▶ _Extrait à lire_:
________________________

Auteur prolifique, l’ancien membre du Parti radical-démocratique et membre de l’Assemblée constituante vaudoise évoque, tout au long des 50 minutes du film en noir et blanc, les grands sujets de sa vie. Il se remémore ainsi son enfance, liée à la nature et aux saisons, passée au cœur du domaine vigneron familial, à Echandens. De ces jeunes années, il se souvient d’une éducation « marquée par une bonne tolérance » et fortement ancrée dans la culture religieuse. « Un milieu chaleureux, d’où je tire des valeurs fortes », précise-t-il.
Médecine, écologie, religion, politique,... Outre ces grands sujets marquants de son existence, Jean Martin se souvient aussi de ses études, se confie sur la rencontre avec sa future épouse, Laurence Monod, lorsqu’il était moniteur pour de jeunes Parisien·ne·s venu·e·s en camp de ski, et se rappelle ses missions professionnelles à l’étranger, comme ces deux années passées dans un hôpital péruvien, dans la forêt vierge amazonienne.

________________________

▶ _Données fournies_:
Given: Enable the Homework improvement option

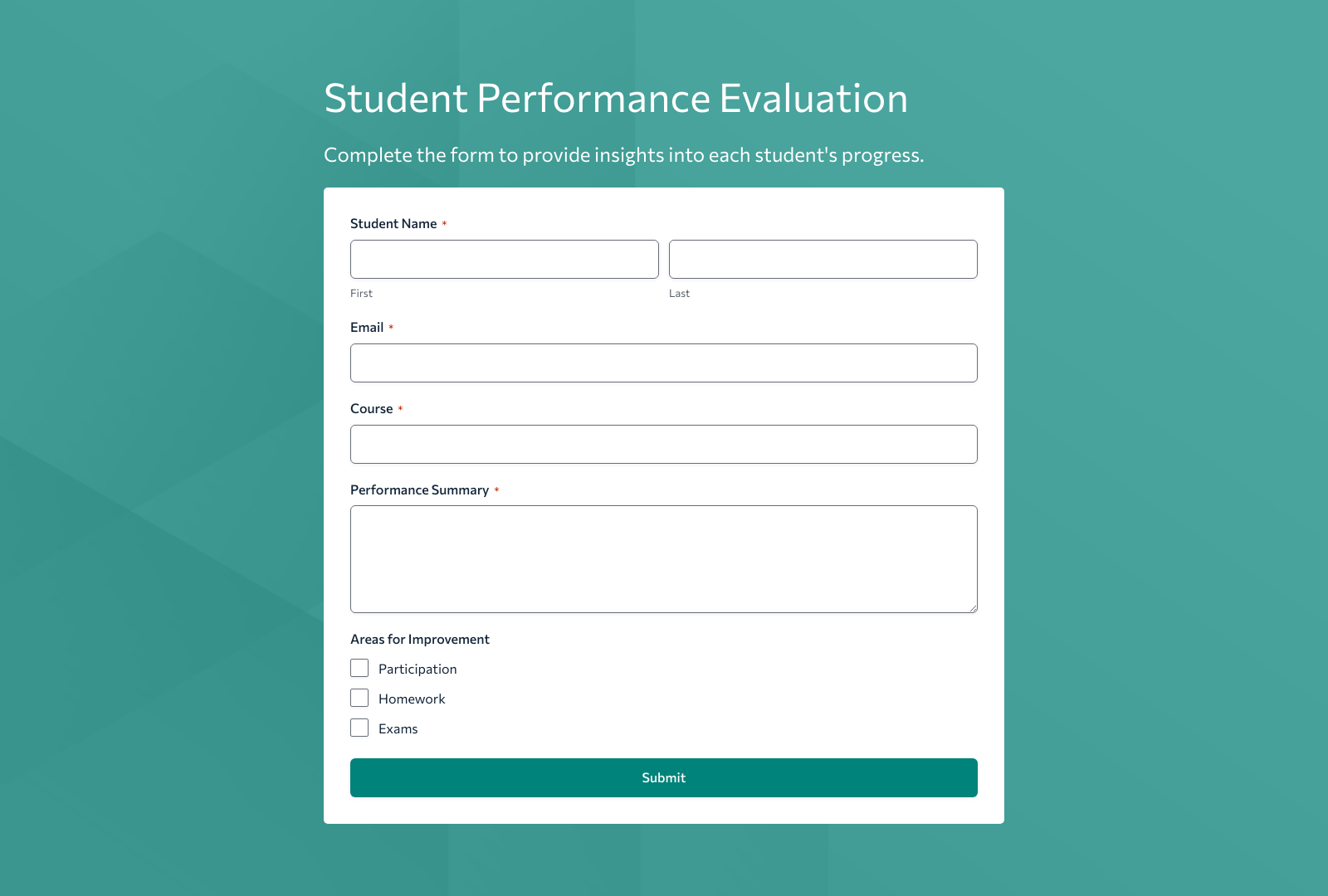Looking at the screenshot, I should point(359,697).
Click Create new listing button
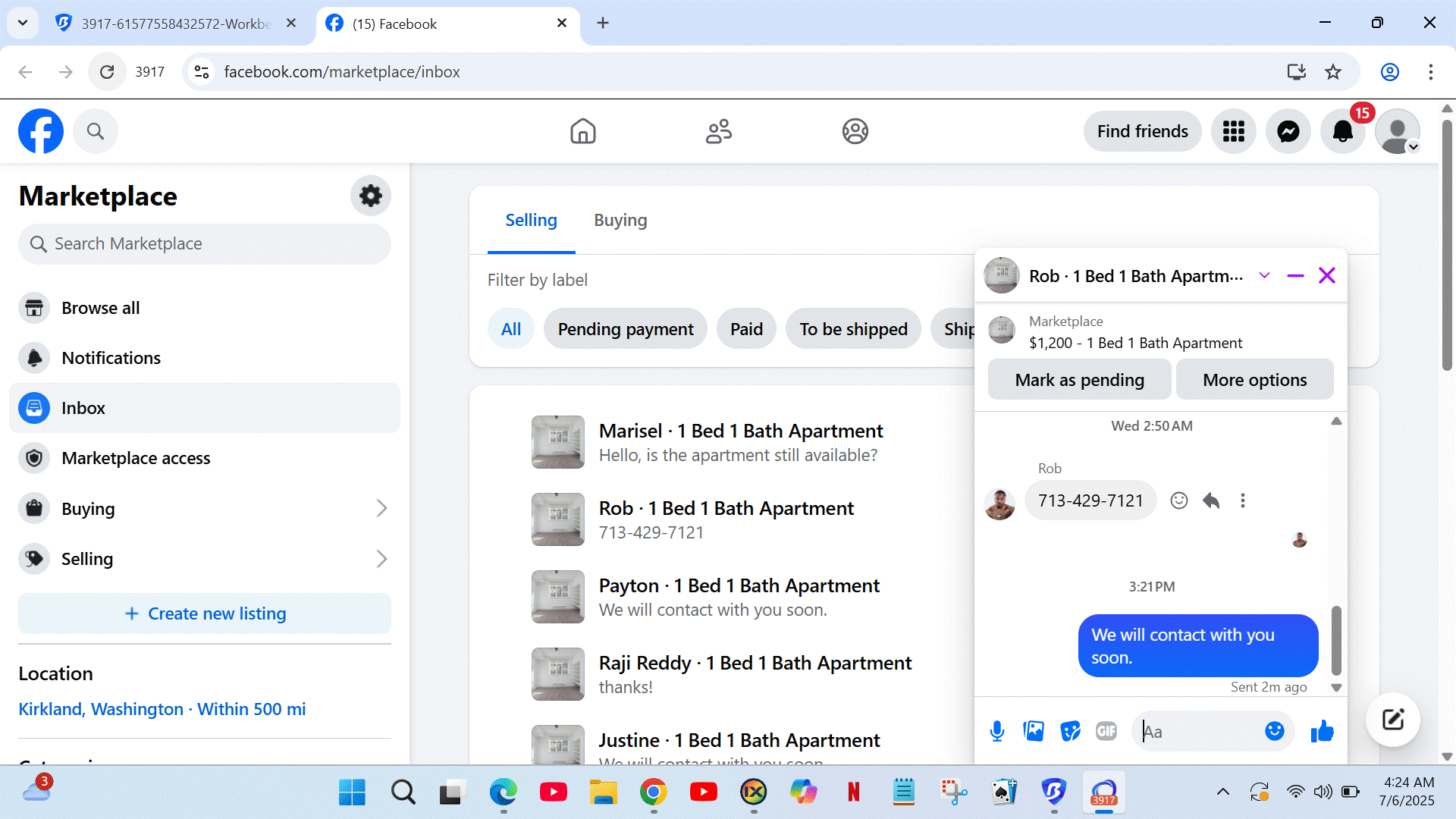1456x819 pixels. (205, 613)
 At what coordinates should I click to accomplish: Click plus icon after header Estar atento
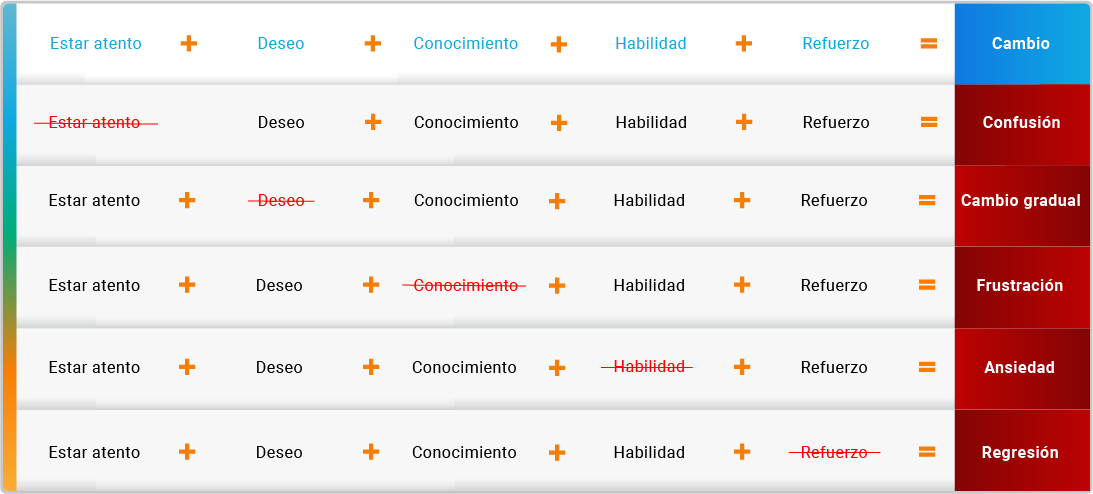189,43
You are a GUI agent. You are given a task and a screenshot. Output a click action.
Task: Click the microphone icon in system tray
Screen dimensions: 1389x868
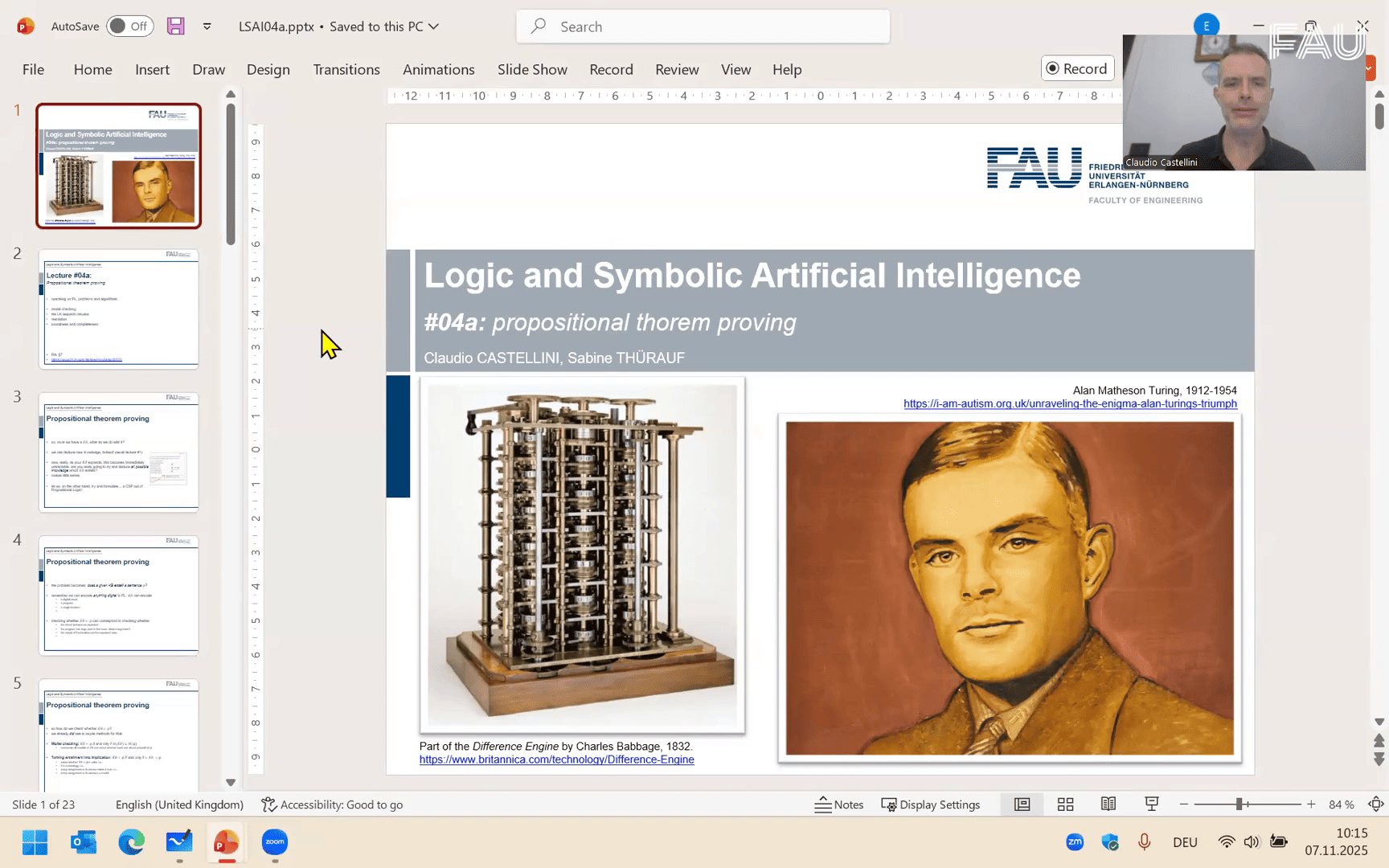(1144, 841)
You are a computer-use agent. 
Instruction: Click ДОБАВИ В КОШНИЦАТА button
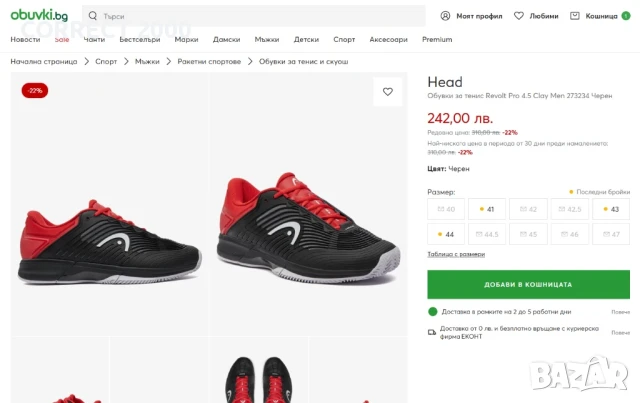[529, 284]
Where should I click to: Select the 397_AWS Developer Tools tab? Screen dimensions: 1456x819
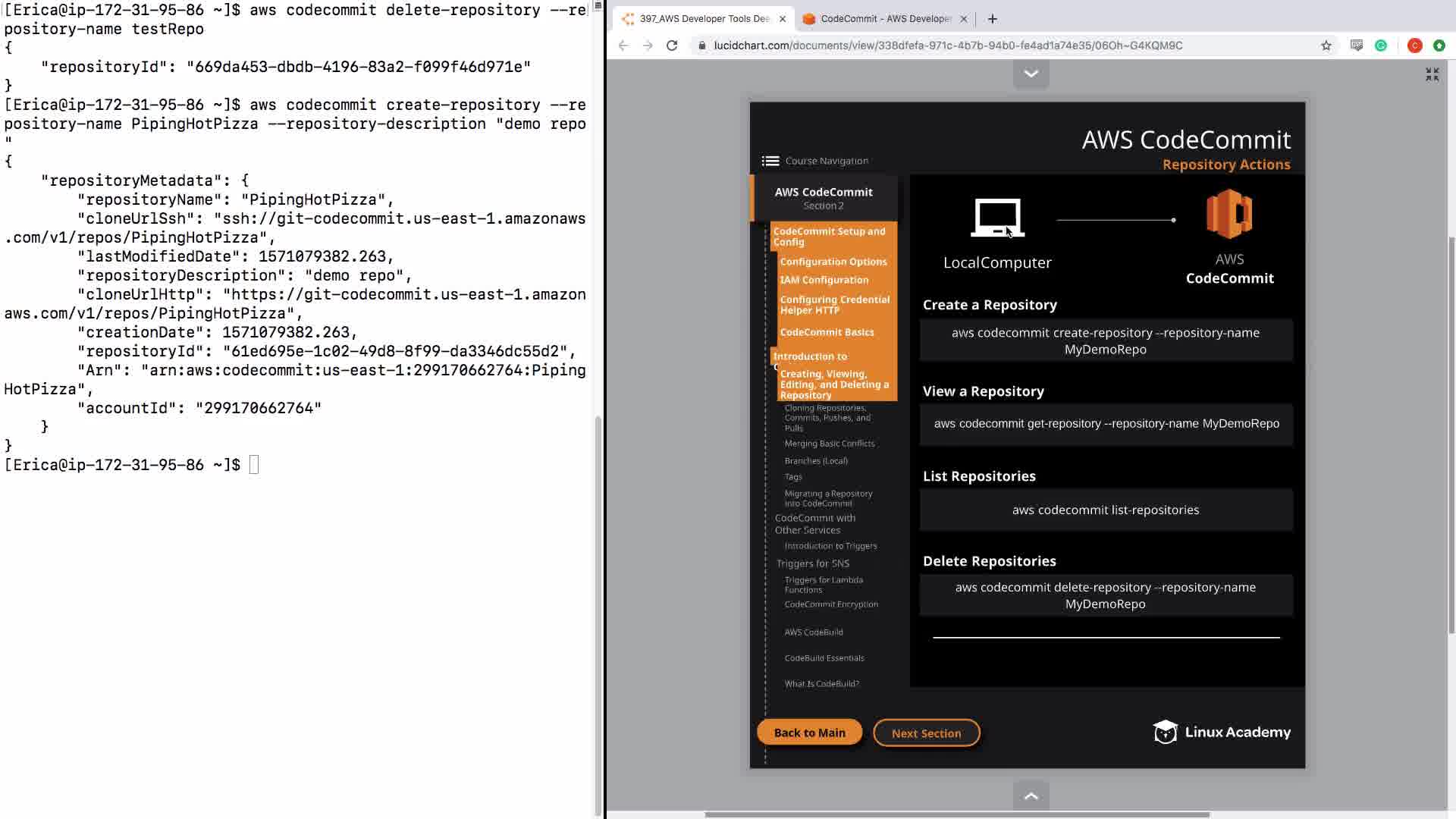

________________________

▶ _Tâches et exercices_:
- A) D'après l'extrait, d'où Jean Martin dit-il tirer des valeurs fortes ? Répondez en une à trois phrases.
- B) Citez les entrées depuis la ligne contenant « You are a GUI » jusqu'à la fin des entrées, ces deux limites comprises, en omettant les images.

▶ _Corrigé des exercices_:
- A) Il dit tirer ses valeurs fortes du milieu chaleureux de son enfance, passée au cœur du domaine vigneron familial à Echandens. Ce milieu lui a donné une éducation « marquée par une bonne tolérance » et fortement ancrée dans la culture religieuse.

- B)
You are a GUI agent. You are given a task and a screenshot. Output a click action.
Task: Click the microphone icon in system tray
Screen dimensions: 1389x868
(1144, 841)
You are a computer-use agent. 
Instruction: Click ДОБАВИ В КОШНИЦАТА button
[529, 284]
Where should I click to: Select the 397_AWS Developer Tools tab? Screen dimensions: 1456x819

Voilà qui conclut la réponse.